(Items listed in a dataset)
_ _ _ _ _ _ _
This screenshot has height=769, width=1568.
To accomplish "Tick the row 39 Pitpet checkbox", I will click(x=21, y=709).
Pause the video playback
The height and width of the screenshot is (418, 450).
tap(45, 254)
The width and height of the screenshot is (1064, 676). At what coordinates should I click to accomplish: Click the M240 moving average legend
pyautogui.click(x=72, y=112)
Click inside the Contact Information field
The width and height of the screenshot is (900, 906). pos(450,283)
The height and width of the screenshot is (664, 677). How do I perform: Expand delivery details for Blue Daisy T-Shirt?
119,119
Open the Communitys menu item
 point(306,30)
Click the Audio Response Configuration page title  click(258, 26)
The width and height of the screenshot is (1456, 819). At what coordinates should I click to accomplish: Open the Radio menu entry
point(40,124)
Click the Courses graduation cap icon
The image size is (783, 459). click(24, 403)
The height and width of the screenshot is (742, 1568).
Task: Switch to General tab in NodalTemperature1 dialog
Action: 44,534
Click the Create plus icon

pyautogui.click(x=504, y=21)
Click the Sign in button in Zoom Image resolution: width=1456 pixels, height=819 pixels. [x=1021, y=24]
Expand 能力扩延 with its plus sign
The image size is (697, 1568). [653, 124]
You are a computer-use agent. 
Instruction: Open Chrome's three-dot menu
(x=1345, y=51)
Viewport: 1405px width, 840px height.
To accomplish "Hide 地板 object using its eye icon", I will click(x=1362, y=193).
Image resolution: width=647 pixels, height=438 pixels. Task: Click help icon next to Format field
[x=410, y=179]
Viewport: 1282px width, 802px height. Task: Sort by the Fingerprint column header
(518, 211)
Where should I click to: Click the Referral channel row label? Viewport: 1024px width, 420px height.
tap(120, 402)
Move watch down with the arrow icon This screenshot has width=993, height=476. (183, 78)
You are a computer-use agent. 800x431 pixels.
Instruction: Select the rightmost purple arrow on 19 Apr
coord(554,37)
_ _ _ _ _ _ _
#### [Aim of the exercise]
Which lines in the records contain the word "Open"? Gather each of them and copy it out in full.

#### [Reply]
Open the Communitys menu item
The width and height of the screenshot is (1456, 819). At what coordinates should I click to accomplish: Open the Radio menu entry
Instruction: Open Chrome's three-dot menu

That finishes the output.